この時、現金では1000円ちょっとしかないと思い出していたこともあり、本を手にするのも鈍くなるし、気になる本はいずれも500円を超えて、ここで使い果たしてしまうのではな、と目を薄めてみなかったことにした。レジでは業界話らしき会話。BGMやTwitterのスペースのつもりで耳を傾けてしまう。興味深い内容だがそれよりも、「ああ、そうね」「でね」とか、そういうラフで静かなトーンの会話が自分は苦手なところあるよなあーって階段を下りながら考えた。

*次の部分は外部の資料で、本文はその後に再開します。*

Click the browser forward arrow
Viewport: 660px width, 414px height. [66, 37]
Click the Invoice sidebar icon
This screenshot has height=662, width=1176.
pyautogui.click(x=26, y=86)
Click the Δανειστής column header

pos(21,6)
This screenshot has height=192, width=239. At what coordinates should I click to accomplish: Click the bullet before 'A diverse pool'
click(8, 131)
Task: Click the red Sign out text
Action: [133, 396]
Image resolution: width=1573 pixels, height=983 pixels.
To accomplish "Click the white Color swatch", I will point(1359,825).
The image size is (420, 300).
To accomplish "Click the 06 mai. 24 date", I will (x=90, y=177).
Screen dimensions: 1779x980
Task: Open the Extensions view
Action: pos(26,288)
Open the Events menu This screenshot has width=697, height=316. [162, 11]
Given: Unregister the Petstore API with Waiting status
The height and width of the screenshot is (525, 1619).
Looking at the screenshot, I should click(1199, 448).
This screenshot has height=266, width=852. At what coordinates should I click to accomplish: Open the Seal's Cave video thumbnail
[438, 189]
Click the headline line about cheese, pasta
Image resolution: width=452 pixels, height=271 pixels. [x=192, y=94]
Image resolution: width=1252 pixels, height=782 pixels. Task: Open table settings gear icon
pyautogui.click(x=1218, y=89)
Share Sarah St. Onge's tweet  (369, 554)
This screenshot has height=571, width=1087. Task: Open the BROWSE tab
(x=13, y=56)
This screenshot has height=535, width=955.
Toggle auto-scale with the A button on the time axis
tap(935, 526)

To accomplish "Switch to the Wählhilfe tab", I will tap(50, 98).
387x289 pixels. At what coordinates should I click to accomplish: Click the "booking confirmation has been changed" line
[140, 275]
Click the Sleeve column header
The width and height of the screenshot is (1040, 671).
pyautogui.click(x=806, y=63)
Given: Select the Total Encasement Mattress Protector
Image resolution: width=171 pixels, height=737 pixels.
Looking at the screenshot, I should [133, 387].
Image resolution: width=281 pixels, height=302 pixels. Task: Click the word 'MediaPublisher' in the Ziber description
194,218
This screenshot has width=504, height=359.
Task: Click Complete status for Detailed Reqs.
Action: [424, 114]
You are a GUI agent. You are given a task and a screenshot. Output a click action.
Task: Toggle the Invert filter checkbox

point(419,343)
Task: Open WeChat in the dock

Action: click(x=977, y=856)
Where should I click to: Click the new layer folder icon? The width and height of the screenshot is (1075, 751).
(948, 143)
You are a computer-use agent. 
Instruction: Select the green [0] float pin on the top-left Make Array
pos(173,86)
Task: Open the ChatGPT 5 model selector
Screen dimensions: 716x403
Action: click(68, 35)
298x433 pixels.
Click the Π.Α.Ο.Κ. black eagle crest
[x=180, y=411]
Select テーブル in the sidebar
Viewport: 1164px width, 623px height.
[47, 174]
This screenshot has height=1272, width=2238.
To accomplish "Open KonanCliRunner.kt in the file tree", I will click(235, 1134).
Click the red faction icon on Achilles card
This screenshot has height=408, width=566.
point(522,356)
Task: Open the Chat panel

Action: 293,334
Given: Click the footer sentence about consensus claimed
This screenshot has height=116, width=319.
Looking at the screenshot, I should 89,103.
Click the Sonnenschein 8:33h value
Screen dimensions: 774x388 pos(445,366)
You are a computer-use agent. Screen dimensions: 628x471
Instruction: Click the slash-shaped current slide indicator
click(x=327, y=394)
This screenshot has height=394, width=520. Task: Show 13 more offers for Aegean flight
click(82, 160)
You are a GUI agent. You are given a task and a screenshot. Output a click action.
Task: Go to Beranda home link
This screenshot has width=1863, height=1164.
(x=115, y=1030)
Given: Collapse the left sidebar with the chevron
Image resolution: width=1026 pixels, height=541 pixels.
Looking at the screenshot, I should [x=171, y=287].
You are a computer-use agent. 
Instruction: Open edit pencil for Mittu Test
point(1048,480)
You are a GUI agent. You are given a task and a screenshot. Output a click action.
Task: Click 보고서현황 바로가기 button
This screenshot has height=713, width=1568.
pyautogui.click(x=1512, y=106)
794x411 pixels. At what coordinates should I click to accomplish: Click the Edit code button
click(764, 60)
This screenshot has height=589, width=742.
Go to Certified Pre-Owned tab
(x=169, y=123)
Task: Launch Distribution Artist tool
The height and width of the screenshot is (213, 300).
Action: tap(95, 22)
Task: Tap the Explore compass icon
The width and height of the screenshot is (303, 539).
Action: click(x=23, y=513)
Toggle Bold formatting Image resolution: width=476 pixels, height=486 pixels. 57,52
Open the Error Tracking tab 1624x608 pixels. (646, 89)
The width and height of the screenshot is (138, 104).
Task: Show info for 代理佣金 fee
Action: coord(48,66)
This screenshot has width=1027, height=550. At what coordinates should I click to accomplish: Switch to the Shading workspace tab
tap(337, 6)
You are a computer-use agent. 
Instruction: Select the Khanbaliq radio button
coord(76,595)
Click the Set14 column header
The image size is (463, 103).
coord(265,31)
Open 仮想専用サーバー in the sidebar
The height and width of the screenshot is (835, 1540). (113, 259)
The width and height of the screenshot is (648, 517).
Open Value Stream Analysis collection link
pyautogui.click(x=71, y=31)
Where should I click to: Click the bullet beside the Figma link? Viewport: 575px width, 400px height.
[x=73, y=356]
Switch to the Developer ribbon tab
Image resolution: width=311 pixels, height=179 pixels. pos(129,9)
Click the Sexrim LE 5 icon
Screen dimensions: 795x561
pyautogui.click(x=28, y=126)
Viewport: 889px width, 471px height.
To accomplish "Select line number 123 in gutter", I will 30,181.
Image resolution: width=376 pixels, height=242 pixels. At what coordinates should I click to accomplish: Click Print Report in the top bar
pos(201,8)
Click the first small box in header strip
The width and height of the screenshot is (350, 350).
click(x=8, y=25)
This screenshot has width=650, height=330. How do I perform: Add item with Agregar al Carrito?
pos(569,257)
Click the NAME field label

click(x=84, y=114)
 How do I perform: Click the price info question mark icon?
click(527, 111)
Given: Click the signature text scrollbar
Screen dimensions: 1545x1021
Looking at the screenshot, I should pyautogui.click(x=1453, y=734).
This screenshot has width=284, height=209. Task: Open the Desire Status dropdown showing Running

目指すは「古書現世」。先日読んだ本『早稲田古本劇場』の舞台そのもので。道中も数店舗覗いていくが、珍しくなかなか出物には巡り合わず、すっと店に入ってそのまま出ていくパターンを繰り返す。

地蔵通りでゴール。ここが、と趣きある入口に、ここでエッセイで書かれた会話が繰り広げられたのかと想像。手持ちの1000円がまだ残っているのを知ってか知らずか、「1000円以下の本はこちら」と本棚に立札。映画のコーナーが今は一番あつい。黒澤明か、何か。撮影所の思い出話系も最近はそこそこ。そこに『手塚治虫のシナリオ集成』が2冊で1000円とある。
どうやらプロット、シノプシスだが、あの世界観をちゃんと準備していたのか、そうかちゃんと用意してたんだ、というほうになんだか衝撃を受ける。最初から原稿にペン入れをしている天才なのかと思っていた。あきらか「猿の惑星」をイメージしたような展開などもあって、活字にするとそうやって「パクって」どんどん書くべきだ、と思わせてくれる。

別の撮影で、男性スタッフが来月以降、古本屋を舞台に撮ろうとしているそうだ、と小耳にはさむ。高円寺周辺で、カフェ付き希望だと聞いたら、アレコレ店の名前を彼に伝えていた。目がないもんで。